Fred Morstatter, president of the Women in Computer Science, says the student organization is dedicated to getting more women involved in the computer science field, but he is certainly proof that the group caters to all students in the field.
WCS events are varied. The group meets regularly and the agenda may be anything from corporate speakers introducing new products or discussing employment opportunities to helping a fellow member. For example, at a recent meeting, everyone pitched in to make a video for a member’s application to the Microsoft Student Partners program.
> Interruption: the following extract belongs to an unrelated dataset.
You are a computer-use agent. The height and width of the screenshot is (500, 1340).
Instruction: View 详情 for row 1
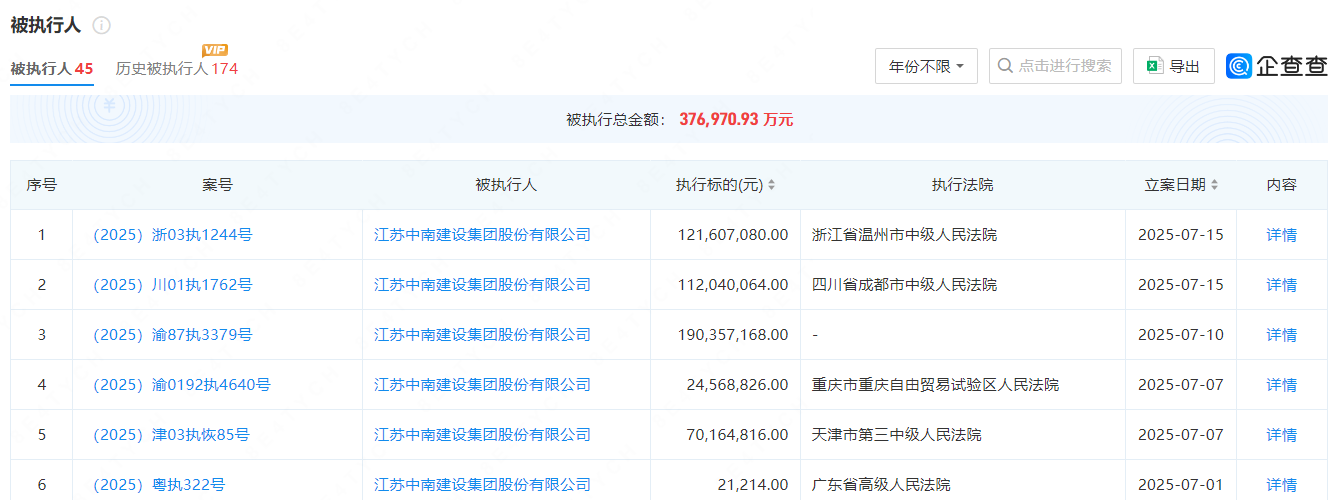click(1281, 235)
Microsoft is also one of the many high-profile sponsors of WCS’s largest event, the annual computer programming competition. The event continues to grow, drawing 63 participants on 30 teams this year. Morstatter says that the event has grown to the point where they really no longer need to advertise, but still do. Sponsoring companies also send engineering professionals to serve as judges for the event. Students participating have the opportunity to show off skills not just for the competition, but also to potential employers.
About five times a year, members will go to high schools, targeting math and science classes to talk about computer science. They also go to regular events at the Arizona Science Center to talk to the general public.
Morstatter says they hope to include graduate students at future events to speak to the group about educational opportunities.
WCS provides numerous resources for its members. Devin Bulyer, a freshman, credits WCS with helping her transition to college and life away from home. She says the group was a great way to meet friends, find tutors and get to know faculty. Plus, she says it’s fun and she still feels like she is doing something important.
Like Morstatter, she would like to see more women involved in computer science. Growing up, she was always interested in math, computers and video games. She learned programming by building a website with her father.
But, she says that she is not typical. She thinks that many girls don’t feel like they can pursue an engineering degree—not just computer science, but any engineering degree–unless they have straight A’s. She hopes to help change that perception by helping with WCS outreach efforts with high schools as well as reaching out to other engineering students.